Try it: Type out the full set of entries again, unchanged.

Stored data

○ ○ ○

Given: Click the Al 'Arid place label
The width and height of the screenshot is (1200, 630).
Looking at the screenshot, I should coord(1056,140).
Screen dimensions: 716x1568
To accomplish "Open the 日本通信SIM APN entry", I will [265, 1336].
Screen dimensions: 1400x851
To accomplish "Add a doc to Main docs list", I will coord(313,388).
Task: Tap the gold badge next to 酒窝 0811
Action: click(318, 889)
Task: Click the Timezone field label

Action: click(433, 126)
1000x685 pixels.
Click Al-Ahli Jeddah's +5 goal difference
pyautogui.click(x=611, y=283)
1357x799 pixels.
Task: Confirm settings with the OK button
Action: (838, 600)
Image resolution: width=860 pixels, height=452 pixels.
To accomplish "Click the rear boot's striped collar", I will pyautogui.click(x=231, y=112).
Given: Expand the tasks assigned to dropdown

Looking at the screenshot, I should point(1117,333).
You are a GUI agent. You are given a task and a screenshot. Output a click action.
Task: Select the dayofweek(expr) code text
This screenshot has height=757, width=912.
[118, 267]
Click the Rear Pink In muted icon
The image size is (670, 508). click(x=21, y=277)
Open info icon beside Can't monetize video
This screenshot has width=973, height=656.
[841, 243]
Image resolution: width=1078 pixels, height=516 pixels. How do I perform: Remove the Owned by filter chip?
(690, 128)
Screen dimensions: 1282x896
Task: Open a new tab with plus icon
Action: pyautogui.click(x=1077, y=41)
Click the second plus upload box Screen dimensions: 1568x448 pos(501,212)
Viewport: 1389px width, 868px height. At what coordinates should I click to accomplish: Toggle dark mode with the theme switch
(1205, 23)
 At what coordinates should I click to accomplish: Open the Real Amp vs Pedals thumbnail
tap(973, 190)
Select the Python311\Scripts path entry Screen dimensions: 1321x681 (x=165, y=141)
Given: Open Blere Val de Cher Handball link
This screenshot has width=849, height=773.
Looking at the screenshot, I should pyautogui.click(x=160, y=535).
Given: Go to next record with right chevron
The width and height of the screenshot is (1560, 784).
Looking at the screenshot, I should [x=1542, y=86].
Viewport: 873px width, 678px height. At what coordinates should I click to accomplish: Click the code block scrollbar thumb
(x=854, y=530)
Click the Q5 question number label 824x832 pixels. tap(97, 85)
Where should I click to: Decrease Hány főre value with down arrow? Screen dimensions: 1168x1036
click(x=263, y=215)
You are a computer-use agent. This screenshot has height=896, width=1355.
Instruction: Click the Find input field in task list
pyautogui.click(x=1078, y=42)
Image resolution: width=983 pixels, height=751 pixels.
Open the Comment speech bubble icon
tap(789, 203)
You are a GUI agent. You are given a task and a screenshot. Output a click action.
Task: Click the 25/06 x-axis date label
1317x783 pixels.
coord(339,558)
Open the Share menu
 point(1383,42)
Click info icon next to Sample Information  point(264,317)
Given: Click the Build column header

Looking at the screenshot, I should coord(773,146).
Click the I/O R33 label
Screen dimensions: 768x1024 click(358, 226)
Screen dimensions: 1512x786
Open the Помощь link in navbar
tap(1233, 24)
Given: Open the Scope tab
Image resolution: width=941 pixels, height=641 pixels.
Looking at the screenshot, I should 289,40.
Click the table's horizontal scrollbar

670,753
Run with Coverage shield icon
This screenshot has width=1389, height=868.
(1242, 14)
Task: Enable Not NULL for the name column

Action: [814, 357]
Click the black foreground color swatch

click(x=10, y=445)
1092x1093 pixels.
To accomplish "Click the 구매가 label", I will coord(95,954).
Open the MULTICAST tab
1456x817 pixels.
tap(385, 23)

○ ○ ○

Exercise response:
Given: Click the Al 'Arid place label
The width and height of the screenshot is (1200, 630).
Looking at the screenshot, I should coord(1056,140).
Screen dimensions: 716x1568
To accomplish "Open the 日本通信SIM APN entry", I will [265, 1336].
Screen dimensions: 1400x851
To accomplish "Add a doc to Main docs list", I will coord(313,388).
Task: Tap the gold badge next to 酒窝 0811
Action: click(318, 889)
Task: Click the Timezone field label

Action: click(433, 126)
1000x685 pixels.
Click Al-Ahli Jeddah's +5 goal difference
pyautogui.click(x=611, y=283)
1357x799 pixels.
Task: Confirm settings with the OK button
Action: (838, 600)
Image resolution: width=860 pixels, height=452 pixels.
To accomplish "Click the rear boot's striped collar", I will pyautogui.click(x=231, y=112).
Given: Expand the tasks assigned to dropdown

Looking at the screenshot, I should point(1117,333).
You are a GUI agent. You are given a task and a screenshot. Output a click action.
Task: Select the dayofweek(expr) code text
This screenshot has height=757, width=912.
[118, 267]
Click the Rear Pink In muted icon
The image size is (670, 508). click(x=21, y=277)
Open info icon beside Can't monetize video
This screenshot has width=973, height=656.
[841, 243]
Image resolution: width=1078 pixels, height=516 pixels. How do I perform: Remove the Owned by filter chip?
(690, 128)
Screen dimensions: 1282x896
Task: Open a new tab with plus icon
Action: pyautogui.click(x=1077, y=41)
Click the second plus upload box Screen dimensions: 1568x448 pos(501,212)
Viewport: 1389px width, 868px height. At what coordinates should I click to accomplish: Toggle dark mode with the theme switch
(1205, 23)
 At what coordinates should I click to accomplish: Open the Real Amp vs Pedals thumbnail
tap(973, 190)
Select the Python311\Scripts path entry Screen dimensions: 1321x681 (x=165, y=141)
Given: Open Blere Val de Cher Handball link
This screenshot has width=849, height=773.
Looking at the screenshot, I should pyautogui.click(x=160, y=535).
Given: Go to next record with right chevron
The width and height of the screenshot is (1560, 784).
Looking at the screenshot, I should [x=1542, y=86].
Viewport: 873px width, 678px height. At what coordinates should I click to accomplish: Click the code block scrollbar thumb
(x=854, y=530)
Click the Q5 question number label 824x832 pixels. tap(97, 85)
Where should I click to: Decrease Hány főre value with down arrow? Screen dimensions: 1168x1036
click(x=263, y=215)
You are a computer-use agent. This screenshot has height=896, width=1355.
Instruction: Click the Find input field in task list
pyautogui.click(x=1078, y=42)
Image resolution: width=983 pixels, height=751 pixels.
Open the Comment speech bubble icon
tap(789, 203)
You are a GUI agent. You are given a task and a screenshot. Output a click action.
Task: Click the 25/06 x-axis date label
1317x783 pixels.
coord(339,558)
Open the Share menu
 point(1383,42)
Click info icon next to Sample Information  point(264,317)
Given: Click the Build column header

Looking at the screenshot, I should coord(773,146).
Click the I/O R33 label
Screen dimensions: 768x1024 click(358, 226)
Screen dimensions: 1512x786
Open the Помощь link in navbar
tap(1233, 24)
Given: Open the Scope tab
Image resolution: width=941 pixels, height=641 pixels.
Looking at the screenshot, I should 289,40.
Click the table's horizontal scrollbar

670,753
Run with Coverage shield icon
This screenshot has width=1389, height=868.
(1242, 14)
Task: Enable Not NULL for the name column

Action: [814, 357]
Click the black foreground color swatch

click(x=10, y=445)
1092x1093 pixels.
To accomplish "Click the 구매가 label", I will coord(95,954).
Open the MULTICAST tab
1456x817 pixels.
tap(385, 23)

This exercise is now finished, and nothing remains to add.